Sean Banerjee, former Chief Technology Officer at Access TeleCare, is a technologist and a healthcare product simplification evangelist with more than 20 years of IT leadership experience in leading large IT software engineering shops in multiple successful healthcare tech startups and growth ventures. He explains the three aspects of leading high-performance and innovative development teams: People, Process and Product.
People–Building the Team
The right group of people will build the best processes to get the work done. With the right people and the right processes, it is much easier to build innovative, high quality products that bring value to our clients.
It is a challenge to hire the right people. It can take months to hire a top-tier candidates. We go beyond the technical and intellectual qualifications to also evaluate the soft skills required:
- Are they open to new ideas?
- Do they have the ability to explain and simplify the complex?
- Can they demonstrate creative problem-solving?
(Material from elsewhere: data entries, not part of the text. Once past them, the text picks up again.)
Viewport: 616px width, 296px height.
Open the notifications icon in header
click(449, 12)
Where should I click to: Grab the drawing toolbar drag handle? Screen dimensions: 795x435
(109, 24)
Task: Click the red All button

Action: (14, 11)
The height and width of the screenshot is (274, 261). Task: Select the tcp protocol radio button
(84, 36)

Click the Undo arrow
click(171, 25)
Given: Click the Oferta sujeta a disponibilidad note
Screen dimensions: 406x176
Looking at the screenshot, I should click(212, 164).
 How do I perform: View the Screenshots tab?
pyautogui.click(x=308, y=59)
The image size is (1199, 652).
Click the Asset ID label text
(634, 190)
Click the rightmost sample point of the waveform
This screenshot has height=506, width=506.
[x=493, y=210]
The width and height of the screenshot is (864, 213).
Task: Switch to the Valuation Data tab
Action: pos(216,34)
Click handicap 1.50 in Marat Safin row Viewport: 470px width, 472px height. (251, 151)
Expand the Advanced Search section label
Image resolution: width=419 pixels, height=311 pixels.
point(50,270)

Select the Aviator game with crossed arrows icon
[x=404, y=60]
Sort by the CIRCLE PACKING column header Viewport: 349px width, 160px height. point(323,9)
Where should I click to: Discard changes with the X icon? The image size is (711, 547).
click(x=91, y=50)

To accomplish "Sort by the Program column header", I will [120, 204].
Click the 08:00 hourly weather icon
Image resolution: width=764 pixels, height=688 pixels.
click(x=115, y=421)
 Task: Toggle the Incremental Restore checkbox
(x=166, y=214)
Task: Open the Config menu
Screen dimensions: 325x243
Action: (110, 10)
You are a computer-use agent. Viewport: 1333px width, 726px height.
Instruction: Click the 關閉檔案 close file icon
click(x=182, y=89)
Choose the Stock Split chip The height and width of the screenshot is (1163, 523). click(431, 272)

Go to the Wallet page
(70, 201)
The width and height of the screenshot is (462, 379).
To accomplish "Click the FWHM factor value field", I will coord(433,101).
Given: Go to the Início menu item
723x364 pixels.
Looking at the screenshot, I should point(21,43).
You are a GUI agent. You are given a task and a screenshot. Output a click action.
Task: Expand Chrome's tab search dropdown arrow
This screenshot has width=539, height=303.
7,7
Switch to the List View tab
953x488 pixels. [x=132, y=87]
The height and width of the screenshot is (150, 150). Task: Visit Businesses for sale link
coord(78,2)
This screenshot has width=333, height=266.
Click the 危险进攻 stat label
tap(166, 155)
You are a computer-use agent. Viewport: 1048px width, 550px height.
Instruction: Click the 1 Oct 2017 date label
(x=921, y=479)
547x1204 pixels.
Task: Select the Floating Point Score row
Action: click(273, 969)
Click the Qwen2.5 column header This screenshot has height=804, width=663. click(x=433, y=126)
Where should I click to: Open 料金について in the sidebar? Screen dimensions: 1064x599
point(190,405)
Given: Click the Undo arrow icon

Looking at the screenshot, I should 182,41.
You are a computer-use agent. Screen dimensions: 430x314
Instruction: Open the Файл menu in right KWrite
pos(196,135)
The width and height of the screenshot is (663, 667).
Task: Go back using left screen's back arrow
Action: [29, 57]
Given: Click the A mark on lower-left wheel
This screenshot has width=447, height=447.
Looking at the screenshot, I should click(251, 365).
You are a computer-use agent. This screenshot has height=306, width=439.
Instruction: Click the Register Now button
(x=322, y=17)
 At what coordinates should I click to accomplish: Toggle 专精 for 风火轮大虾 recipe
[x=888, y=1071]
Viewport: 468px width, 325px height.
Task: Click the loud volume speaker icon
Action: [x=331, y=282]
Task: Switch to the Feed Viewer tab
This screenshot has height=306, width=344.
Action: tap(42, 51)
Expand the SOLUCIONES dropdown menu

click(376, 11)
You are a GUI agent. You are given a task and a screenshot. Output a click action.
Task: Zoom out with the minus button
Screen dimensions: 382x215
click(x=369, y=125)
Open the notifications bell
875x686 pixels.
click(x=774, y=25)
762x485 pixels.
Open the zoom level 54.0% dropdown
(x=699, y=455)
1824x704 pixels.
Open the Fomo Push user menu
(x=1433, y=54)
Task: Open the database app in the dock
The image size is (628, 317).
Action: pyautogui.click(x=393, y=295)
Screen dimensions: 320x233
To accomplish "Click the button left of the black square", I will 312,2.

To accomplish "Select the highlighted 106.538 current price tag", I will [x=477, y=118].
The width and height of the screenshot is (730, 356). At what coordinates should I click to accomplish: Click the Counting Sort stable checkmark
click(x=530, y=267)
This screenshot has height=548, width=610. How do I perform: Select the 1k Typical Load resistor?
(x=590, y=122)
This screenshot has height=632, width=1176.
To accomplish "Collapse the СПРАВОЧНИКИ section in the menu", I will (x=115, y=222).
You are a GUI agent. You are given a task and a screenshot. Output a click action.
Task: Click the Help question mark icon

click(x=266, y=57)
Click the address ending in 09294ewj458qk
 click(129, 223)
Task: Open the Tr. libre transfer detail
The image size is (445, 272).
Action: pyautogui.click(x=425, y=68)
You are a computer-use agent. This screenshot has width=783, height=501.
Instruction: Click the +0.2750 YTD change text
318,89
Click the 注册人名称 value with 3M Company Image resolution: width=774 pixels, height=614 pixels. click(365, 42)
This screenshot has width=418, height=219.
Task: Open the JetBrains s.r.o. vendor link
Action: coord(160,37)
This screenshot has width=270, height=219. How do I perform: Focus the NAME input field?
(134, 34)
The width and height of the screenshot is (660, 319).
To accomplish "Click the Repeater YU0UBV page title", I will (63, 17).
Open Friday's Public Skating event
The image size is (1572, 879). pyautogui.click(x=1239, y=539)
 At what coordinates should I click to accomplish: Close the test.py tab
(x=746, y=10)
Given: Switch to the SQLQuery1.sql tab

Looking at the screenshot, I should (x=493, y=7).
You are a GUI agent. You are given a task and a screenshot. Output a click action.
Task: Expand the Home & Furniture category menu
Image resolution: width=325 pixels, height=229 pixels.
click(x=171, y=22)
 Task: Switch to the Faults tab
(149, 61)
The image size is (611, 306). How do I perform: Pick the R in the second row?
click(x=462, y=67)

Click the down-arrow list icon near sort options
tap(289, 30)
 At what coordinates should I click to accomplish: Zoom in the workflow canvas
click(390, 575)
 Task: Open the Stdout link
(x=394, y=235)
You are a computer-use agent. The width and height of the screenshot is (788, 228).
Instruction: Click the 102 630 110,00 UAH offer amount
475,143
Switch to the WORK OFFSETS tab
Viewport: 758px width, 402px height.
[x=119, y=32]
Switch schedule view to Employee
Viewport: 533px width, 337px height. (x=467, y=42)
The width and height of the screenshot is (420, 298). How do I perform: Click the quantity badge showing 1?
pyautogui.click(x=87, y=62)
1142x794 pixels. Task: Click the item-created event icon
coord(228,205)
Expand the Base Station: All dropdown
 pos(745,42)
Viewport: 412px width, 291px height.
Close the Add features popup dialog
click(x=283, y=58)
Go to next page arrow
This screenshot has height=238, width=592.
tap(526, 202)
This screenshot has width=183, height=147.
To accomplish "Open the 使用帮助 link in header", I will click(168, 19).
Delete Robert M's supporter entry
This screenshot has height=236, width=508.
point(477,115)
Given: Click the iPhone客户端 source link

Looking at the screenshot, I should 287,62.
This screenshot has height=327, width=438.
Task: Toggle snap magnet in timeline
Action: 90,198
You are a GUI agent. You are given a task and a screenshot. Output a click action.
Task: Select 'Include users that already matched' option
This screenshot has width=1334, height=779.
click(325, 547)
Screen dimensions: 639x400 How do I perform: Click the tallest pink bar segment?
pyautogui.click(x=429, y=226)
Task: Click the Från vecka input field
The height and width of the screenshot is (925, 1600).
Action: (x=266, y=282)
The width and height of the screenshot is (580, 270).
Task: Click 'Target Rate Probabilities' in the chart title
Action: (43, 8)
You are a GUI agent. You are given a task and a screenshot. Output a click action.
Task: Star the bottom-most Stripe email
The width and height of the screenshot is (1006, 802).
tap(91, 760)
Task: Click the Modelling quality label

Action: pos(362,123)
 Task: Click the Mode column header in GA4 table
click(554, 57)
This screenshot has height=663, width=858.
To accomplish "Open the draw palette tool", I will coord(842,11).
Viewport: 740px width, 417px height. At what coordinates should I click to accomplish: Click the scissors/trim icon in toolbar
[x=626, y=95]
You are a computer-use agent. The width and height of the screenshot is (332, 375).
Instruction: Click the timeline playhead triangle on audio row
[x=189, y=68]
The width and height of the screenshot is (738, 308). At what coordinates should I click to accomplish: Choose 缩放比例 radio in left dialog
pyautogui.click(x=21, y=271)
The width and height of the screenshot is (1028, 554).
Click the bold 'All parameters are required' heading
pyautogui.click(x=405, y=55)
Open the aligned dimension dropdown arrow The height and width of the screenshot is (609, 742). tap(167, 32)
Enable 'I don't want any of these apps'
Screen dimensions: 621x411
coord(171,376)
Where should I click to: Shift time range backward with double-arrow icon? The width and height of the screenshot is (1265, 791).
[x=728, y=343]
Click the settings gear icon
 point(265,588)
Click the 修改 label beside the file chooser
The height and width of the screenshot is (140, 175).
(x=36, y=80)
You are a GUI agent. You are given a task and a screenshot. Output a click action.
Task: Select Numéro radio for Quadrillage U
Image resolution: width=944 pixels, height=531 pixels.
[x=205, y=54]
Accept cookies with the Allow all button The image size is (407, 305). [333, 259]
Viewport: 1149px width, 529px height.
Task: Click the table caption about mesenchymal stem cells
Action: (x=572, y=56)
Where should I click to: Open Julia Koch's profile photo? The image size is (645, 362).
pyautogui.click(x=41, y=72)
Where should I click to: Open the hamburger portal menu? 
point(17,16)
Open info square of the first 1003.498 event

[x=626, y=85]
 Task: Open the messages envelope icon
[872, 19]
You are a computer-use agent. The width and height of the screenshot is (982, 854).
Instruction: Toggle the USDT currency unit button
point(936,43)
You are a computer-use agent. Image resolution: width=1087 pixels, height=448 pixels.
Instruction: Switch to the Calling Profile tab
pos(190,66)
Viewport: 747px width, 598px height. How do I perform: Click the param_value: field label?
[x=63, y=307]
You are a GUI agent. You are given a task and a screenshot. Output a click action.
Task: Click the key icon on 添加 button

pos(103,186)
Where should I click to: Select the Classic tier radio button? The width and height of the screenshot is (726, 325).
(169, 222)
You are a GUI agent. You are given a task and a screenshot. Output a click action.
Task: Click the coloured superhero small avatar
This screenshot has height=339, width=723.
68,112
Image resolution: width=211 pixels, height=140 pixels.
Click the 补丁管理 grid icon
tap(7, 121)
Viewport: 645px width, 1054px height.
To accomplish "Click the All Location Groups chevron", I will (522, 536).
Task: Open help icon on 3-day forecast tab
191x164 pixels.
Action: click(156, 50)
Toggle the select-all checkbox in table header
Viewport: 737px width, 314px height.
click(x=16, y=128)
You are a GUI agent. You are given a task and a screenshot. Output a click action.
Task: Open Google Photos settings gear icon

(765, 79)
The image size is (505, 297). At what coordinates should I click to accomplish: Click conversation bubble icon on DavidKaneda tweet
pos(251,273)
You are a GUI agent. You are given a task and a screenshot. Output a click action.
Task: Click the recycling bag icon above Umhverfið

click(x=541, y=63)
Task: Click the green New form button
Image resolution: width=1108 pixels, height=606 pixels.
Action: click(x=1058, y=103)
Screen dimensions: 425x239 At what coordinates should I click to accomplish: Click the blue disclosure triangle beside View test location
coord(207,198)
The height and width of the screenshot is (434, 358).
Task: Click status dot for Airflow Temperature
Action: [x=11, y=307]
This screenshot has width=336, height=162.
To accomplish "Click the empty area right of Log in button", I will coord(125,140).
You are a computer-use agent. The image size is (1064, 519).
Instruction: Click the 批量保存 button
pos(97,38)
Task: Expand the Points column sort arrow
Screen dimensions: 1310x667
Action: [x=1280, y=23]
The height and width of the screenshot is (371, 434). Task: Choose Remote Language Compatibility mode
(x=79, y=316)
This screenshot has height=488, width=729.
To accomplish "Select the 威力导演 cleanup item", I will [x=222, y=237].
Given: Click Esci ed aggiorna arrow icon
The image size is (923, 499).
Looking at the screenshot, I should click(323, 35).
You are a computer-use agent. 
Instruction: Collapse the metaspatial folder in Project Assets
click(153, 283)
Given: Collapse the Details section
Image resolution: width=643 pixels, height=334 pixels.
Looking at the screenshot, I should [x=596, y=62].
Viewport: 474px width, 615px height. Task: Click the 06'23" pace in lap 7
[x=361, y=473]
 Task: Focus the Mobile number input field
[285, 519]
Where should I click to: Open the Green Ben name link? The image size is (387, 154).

At Access TeleCare, we have a collaborative environment that encourages open and vigorous debate. The best ideas take shape that way; the team is always smarter than one person. Our process is very democratic – the most reasoned and logical ideas move forward. You know you are successful when you leave a meeting with the smartest way to solve a problem and you can’t remember who had what part of it.
Process–Getting it Done
Process is a simple concept but it causes a lot of problems in projects. Whether you are building a house, a bridge, an airplane, or software, the process enables your success. There are several important considerations you must address to ensure high quality products and solutions.
- Start with Good Bones. Without a good structure, or “good bones”, what you build won’t hold its own weight. You must think about scale from the beginning of the process. With each additional feature you add, your product grows. Will your framework support it?
- Build in Phases. You must build the product in phases, starting with the “minimum lovable” product that meets the minimum viability requirements. Then, you add more functionality in planned phases throughout the life cycle of the product. A complex product generally needs 3-5 years of continuous development after the initial release to users to reach the saturation stage – there is no way to do it all in one step, or in one or two years.
- Hold the Door. Even with all stakeholders in agreement, there will be enormous pressure for scope creep and changes to the project. You must hold the door! Every change has an impact on scope, time, or resources. Scope creep can be demoralizing to the team. If they lose hope and trust in management they may decide to leave the company. As the leader, you must take the brunt of the pressure for your team.
- Don’t be in denial of the color. Many project plans include colors to represent whether things are on track (Green), have experienced some delay (Amber), or have completely derailed (Red). You can never be in denial of the color of any part of the project. Communicating promptly to your team and leadership is essential to maintain trust. In other words, if your car starts swerving into another lane, you immediately bring it back into your lane; you don’t wait for someone else to notice and beep. Communicating delays or issues can lead to some tough, stressful meetings. But, if the trust is there, and you can explain why, and provide options for a ‘path to green’, people will listen. Remember, nobody wants a failed project, everybody wants the project to be successful. Either re-scope, or give it more time, or put in more resources – there are only three ways to bring the project back on track.
Product–What to Build?
- Start with WHY – Understanding the Requirements: When beginning a new telemedicine platform project, our development team spends a great deal of time understanding the problem we are trying to solve. This starts with interviewing customers, potential customers, and industry experts to understand the nuances of their pain points. Many projects fail or get delivered late NOT because of bad coding by the developers, but because requirements were not correct at the onset, the right questions were not asked of the users, or the functionalities were not analyzed with rigor. Ask the users WHY a functionality needs to be a certain way, rather than “how exactly do you what this this screen to look?” If you are not asking WHY for every requirement, you may end up building something that may not solve the core business problem.
- Mock it up and Get Feedback: After understanding the gap between the problem and available solutions, the team works collaboratively to brainstorm solutions and sketch ideas. We have a talented group of user interface developers that can transform our innovative ideas into fully-clickable mock-ups. It is so much easier getting feedback on things that people can see and touch. This leads to a deeper level of discussion that reaches understanding in hours rather than months, shortening the development cycle. After just a few discussions, we can converge on a solution that satisfies the requirements of all parties.
- Make it Intuitive: Not all aspects of what we develop are visual. For example, if it is a process in the background of the user interface, we show simple design flows with imagery or icons; this makes it easier to digest than complex descriptions or detailed charts. If you can’t explain your product behavior to the user community without resorting to very complex spreadsheets or multi-page diagrams, it just isn’t simple enough – it is time to go back to the drawing board. If you can’t contain the product in your head, how do you expect other people coming in cold to contain it in their heads?
“Things should be as simple as possible, but no simpler.” – Albert Einstein, Physicist
Technology helps solve business problems. The best technology is simple and intuitive but still delivers the functionality expected. Some developers or product managers simplify projects by leaving out essential complex functionality. You can’t gloss over complexity. You must digest the complexity no matter how much of your time it takes, and give people something as simple as possible but still deliver ALL the functionalities required.